Spotify renforce ses règles pour contrer les clones vocaux non autorisés et les fermes de contenus, n'autorisant désormais que les applications d'IA validées par les artistes. En coopération avec les distributeurs et grâce à des outils de détection spécialisés, la plateforme bloque la diffusion d'extraits suspects avant publication. Un filtre anti‑spam analysera et réduira la visibilité des extraits courts et répétitifs qui gonflent artificiellement les écoutes et les revenus, avec un déploiement progressif pour limiter les faux positifs. Spotify adopte la norme DDEX pour intégrer la mention de l'IA dans les crédits musicaux, afin d'éclairer les auditeurs sans stigmatiser les usages créatifs, réaction aux polémiques récentes autour de projets IA comme The Velvet Sundown.
La plateforme de streaming suédoise annonce un ensemble de mesures pour lutter contre les clones vocaux non autorisés et les fermes de contenus générés par intelligence artificielle. Ces nouvelles dispositions tendent à protéger les artistes tout en garantissant la préservation de la créativité assistée par IA.

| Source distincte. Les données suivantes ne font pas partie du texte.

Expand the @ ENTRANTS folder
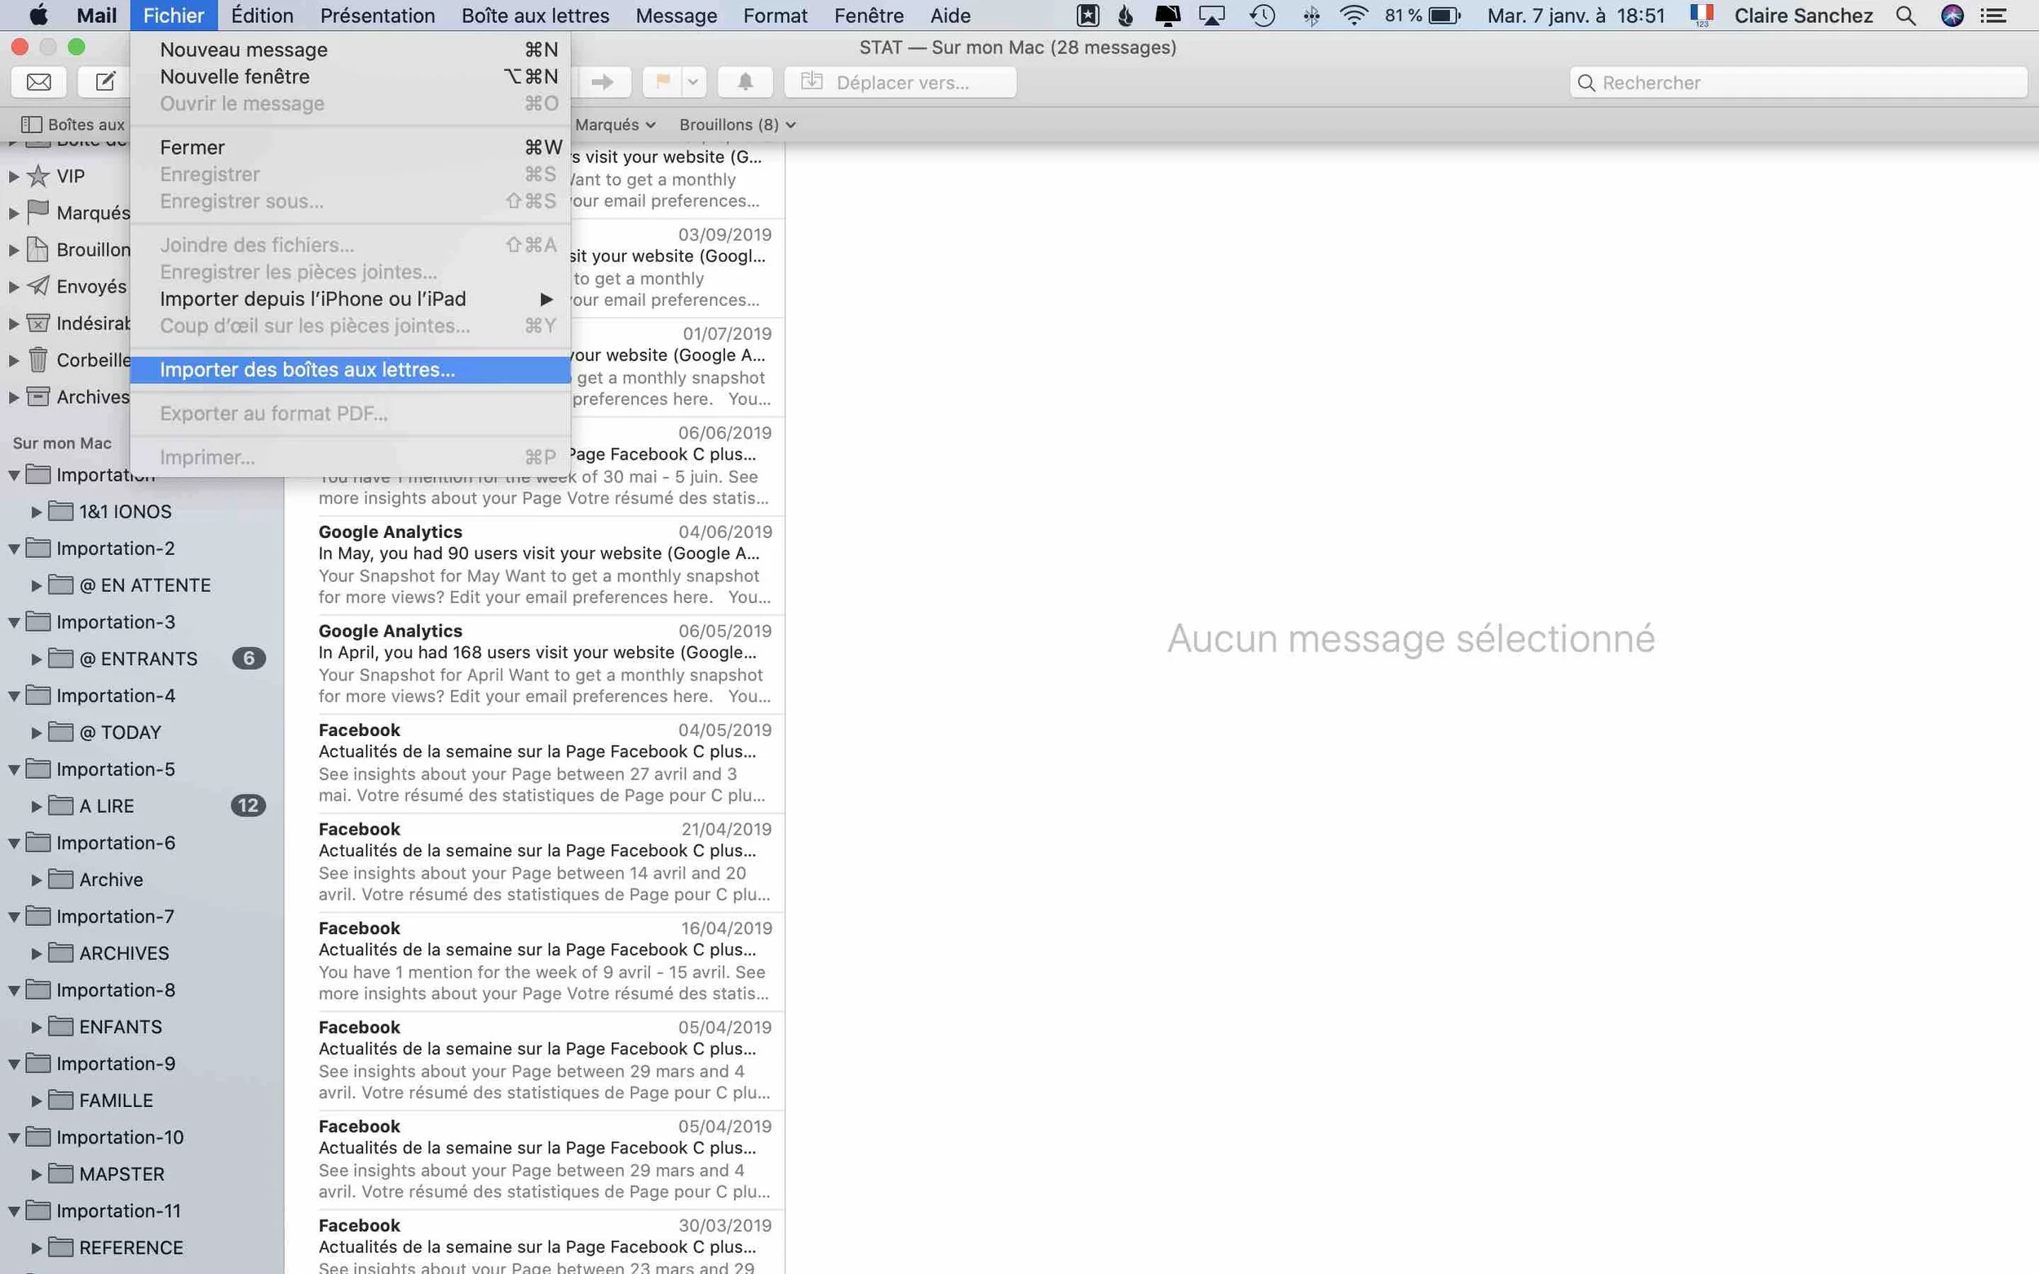coord(36,659)
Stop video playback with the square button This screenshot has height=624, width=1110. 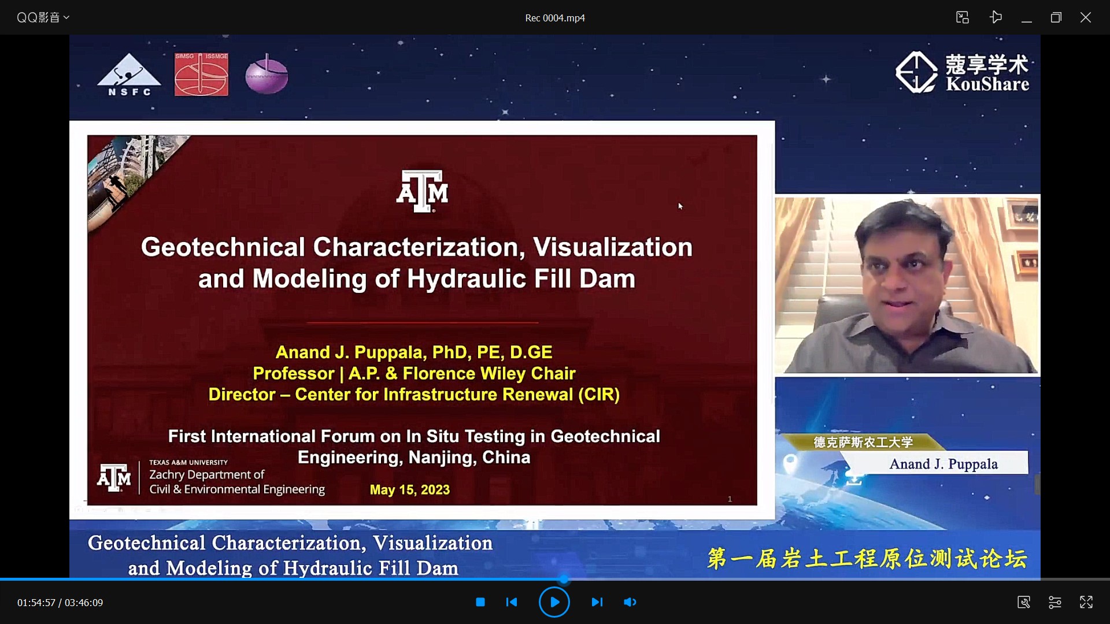point(480,602)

Une campagne visant à lutter contre les deepfakes vocaux
Confronté à la prolifération des clones vocaux frauduleux, Spotify intensifie de manière significative sa politique. Dorénavant, seules les applications d'IA validées par les artistes seront admises sur la plateforme. Cette décision fait suite à l'accroissement des imitations frauduleuses de la voix d'artistes.
Afin de matérialiser cette démarche, Spotify établit une collaboration étroite avec les distributeurs. L'objectif consiste à empêcher la diffusion en ligne des extraits jugés suspects avant leur publication. Par ailleurs, la plateforme consacre des ressources à des outils spécialisés dans la détection des clones vocaux.
Un nouveau filtre anti-spam destiné à protéger les revenus
Spotify met également en œuvre un dispositif novateur de filtrage destiné à lutter contre les « fermes de contenus ». Ces procédés frauduleux consistent en une saturation de la plateforme par des extraits brefs et réitérés. Le but poursuivi par ces fraudeurs consiste à créer artificiellement des écoutes afin de percevoir des revenus.
Ce phénomène revêt une importance particulière dans le contexte où Spotify a distribué 10 milliards de dollars de redevances aux artistes en 2024. Le nouveau filtre procédera à l'analyse des éléments suspects, les identifiera et restreindra leur visibilité au sein des recommandations. Le déploiement sera effectué de manière progressive afin de prévenir les faux positifs.
Plus de transparence grâce aux crédits musicaux
La plateforme se conforme à la norme élaborée par l'organisation DDEX. Ce dispositif offrira la possibilité de préciser explicitement la contribution de l'IA dans le processus de création musicale. Ces renseignements seront directement intégrés aux crédits musicaux de l'application.
Plus de quinze labels et distributeurs se sont d'ores et déjà engagés à recourir à ce système. Spotify souligne qu'il ne s'agit nullement de pénaliser les artistes qui explorent l'usage de l'IA. L'objectif consiste davantage à offrir aux auditeurs une information précise et nuancée concernant les processus créatifs.
Une réaction aux débats récents
Ces dispositions résonnent avec la controverse suscitée cet été par le groupe fictif The Velvet Sundown. Ce projet avait recueilli plusieurs millions d'écoutes grâce à des compositions intégralement produites par IA. Cette affaire avait suscité de nombreuses interrogations quant à l'authenticité artistique.
Deezer s'était également exprimé sur ce sujet récemment. Cette convergence des plateformes atteste d'une prise de conscience collective quant aux dérives engendrées par l'IA générative au sein de l'industrie musicale.